* Request *
Copy the entries word for word from the beginning through the line that contains "click(x=10, y=31)", including that line. Leave the pictures out of your answer.

▽

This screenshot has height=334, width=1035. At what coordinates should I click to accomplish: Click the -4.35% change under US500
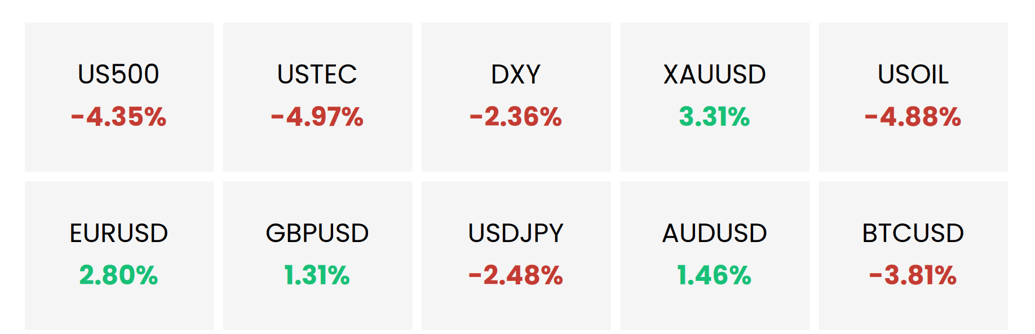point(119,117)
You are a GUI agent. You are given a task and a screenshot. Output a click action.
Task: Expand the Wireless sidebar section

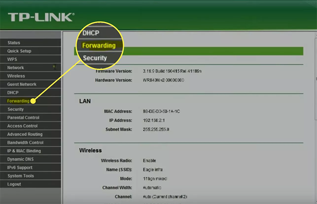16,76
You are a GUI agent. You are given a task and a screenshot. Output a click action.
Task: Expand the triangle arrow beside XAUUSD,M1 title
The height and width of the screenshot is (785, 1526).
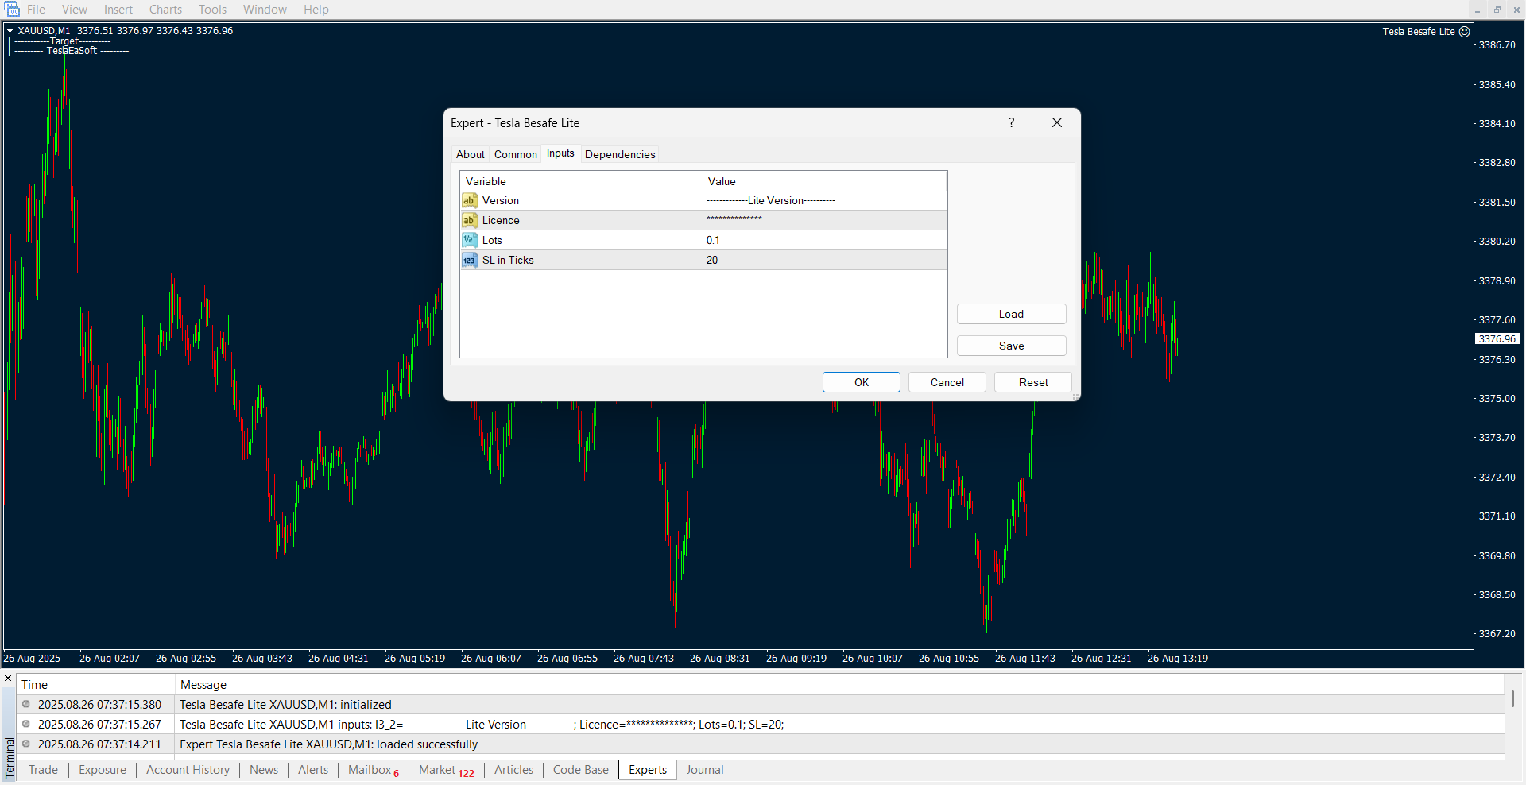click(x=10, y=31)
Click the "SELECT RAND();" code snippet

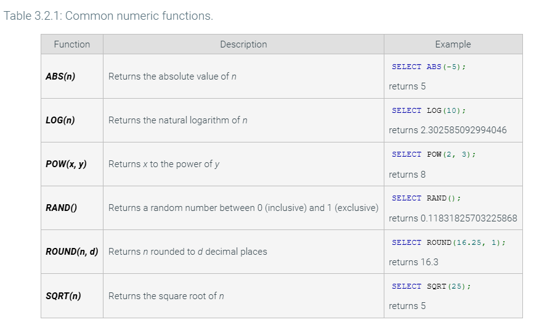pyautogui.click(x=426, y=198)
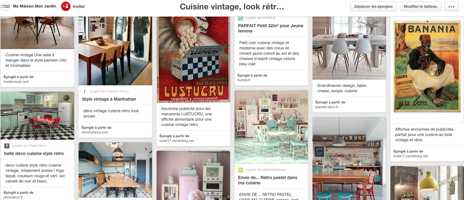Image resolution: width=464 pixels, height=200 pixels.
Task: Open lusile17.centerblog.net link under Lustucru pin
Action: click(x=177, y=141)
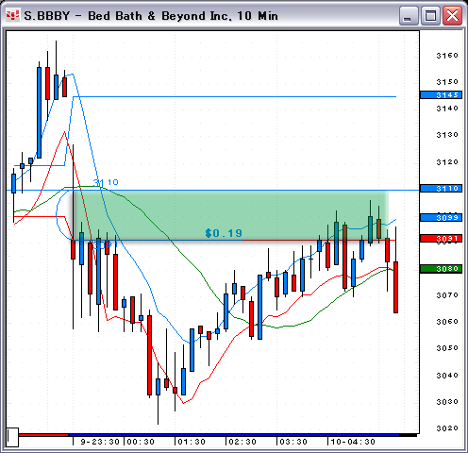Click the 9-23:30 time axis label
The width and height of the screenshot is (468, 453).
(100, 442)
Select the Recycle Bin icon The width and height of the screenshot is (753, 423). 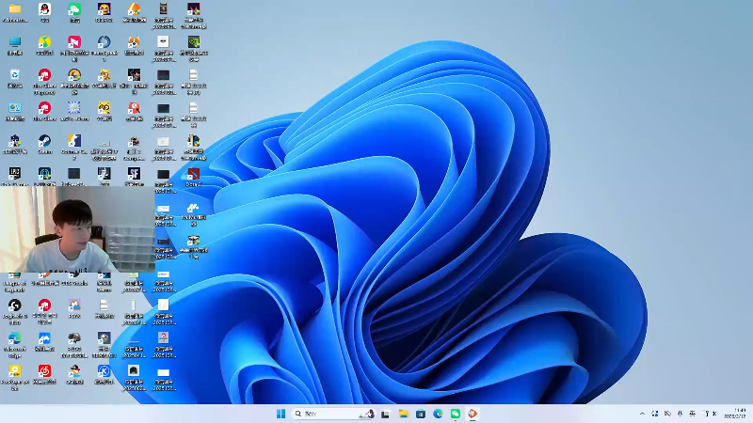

△

* Completed task *
This screenshot has height=334, width=1035. At what coordinates should I click to accomplish: Click the -4.35% change under US500
point(119,117)
You are a GUI agent. You are given a task and a screenshot. Output a click action.
Task: Expand the Wireless sidebar section

16,76
You are a GUI agent. You are given a task and a screenshot. Output a click action.
Task: Expand the triangle arrow beside XAUUSD,M1 title
The height and width of the screenshot is (785, 1526).
click(x=10, y=31)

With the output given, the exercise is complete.